Copyright: Vrije Universiteit Amsterdam, Faculty of Humanities, CLTL

# Lab 2.3: Linguistic Units

In this lab, we will take a closer look how to distinguish between words. We use the processed article from the previous lab. **Modify the code to work with all articles from your dataset.**

In [2]:
import stanza
import pickle

processed_article_file = "../data/processed_data/nlp_article1.pkl"
nlp_output = pickle.load(open(processed_article_file,"rb"))
print(nlp_output)

[
  [
    {
      "id": 1,
      "text": "Les",
      "lemma": "le",
      "upos": "DET",
      "feats": "Definite=Def|Number=Plur|PronType=Art",
      "head": 2,
      "deprel": "det",
      "start_char": 0,
      "end_char": 3,
      "ner": "S-LOC",
      "multi_ner": [
        "S-LOC"
      ]
    },
    {
      "id": 2,
      "text": "véganeries",
      "lemma": "véganerie",
      "upos": "NOUN",
      "feats": "Gender=Fem|Number=Plur",
      "head": 3,
      "deprel": "nsubj",
      "start_char": 4,
      "end_char": 14,
      "ner": "O",
      "multi_ner": [
        "O"
      ]
    },
    {
      "id": 3,
      "text": "vont",
      "lemma": "aller",
      "upos": "VERB",
      "feats": "Mood=Ind|Number=Plur|Person=3|Tense=Pres|VerbForm=Fin",
      "head": 0,
      "deprel": "root",
      "start_char": 15,
      "end_char": 19,
      "ner": "O",
      "multi_ner": [
        "O"
      ]
    },
    {
      "id": 4,
      "text": "de",
      "lemma": "de",
      "upos": "ADP",
      

## 1. Tokens vs Lemmas

In the HLT course, you already learned about the difference between tokens and lemmas. Let's take a look at the difference. 

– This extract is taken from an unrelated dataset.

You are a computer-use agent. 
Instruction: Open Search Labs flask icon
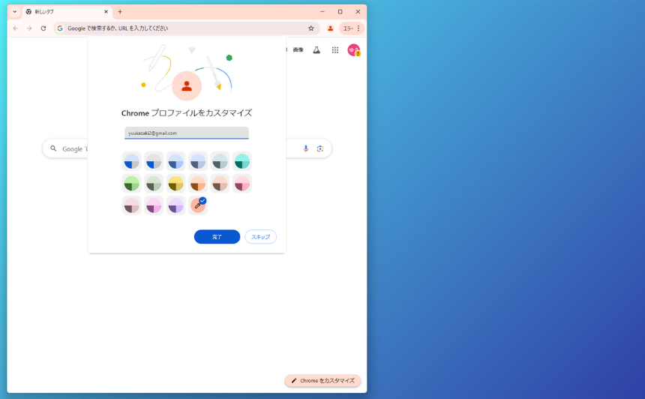point(317,50)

It depends on the language you work with and on your analysis goal whether you are more interested in tokens or in lemmas. **Think about some examples.**

In [3]:
for i, sentence in enumerate(nlp_output.sentences):
    # Only check first 20 sentences
    if i==20:
        break
        
    print(str(i), sentence.text)
    for word in sentence.words:
        if not word.text == word.lemma:
            print(word.id, word.text, word.lemma)
    print()


0 Les véganeries vont de plus en plus loin.
1 Les le
2 véganeries véganerie
3 vont aller

1 Connaissez-vous le "faux mage" à base de lait de noix de cajou ? ... Article sans intérêt.
1 Connaissez connaître
2 -vous vous
18 Article article

2 Oui le faux-mage existe et alors ?
1 Oui oui
4 existe exister

3 Oui il y a des simili comme le lait d'amande, des steak de soja et alors ?
1 Oui oui
2 il lui
4 a avoir
5 des un
10 d' de
13 des un

4 Tu veux pas en manger, personne t'y oblige.
1 Tu toi
2 veux vouloir
8 t' toi
10 oblige obliger

5 Critiquer l'existence de produits et en vouloir au vegan ça vous avance à quoi ?
1 Critiquer critiquer
2 l' le
5 produits produit
14 avance avancer

6 C'est vous qui êtes intolérant là...
1 C' ce
2 est être
5 êtes être

7 Être vegan ça veut juste dire boycotter l'utilisation des animaux, la maltraitance animale ect.
1 Être être
4 veut vouloir
8 l' le
11 les le
12 animaux animal
14 la le
16 animale animal

8 L'Homme est aussi un animal donc une bonne partie 

## 2. Testing Lemmatization

In the example, we see that in sentence 19, the lemma for "VEULENT" is "vevler". The correct lemma should be "vouloir". 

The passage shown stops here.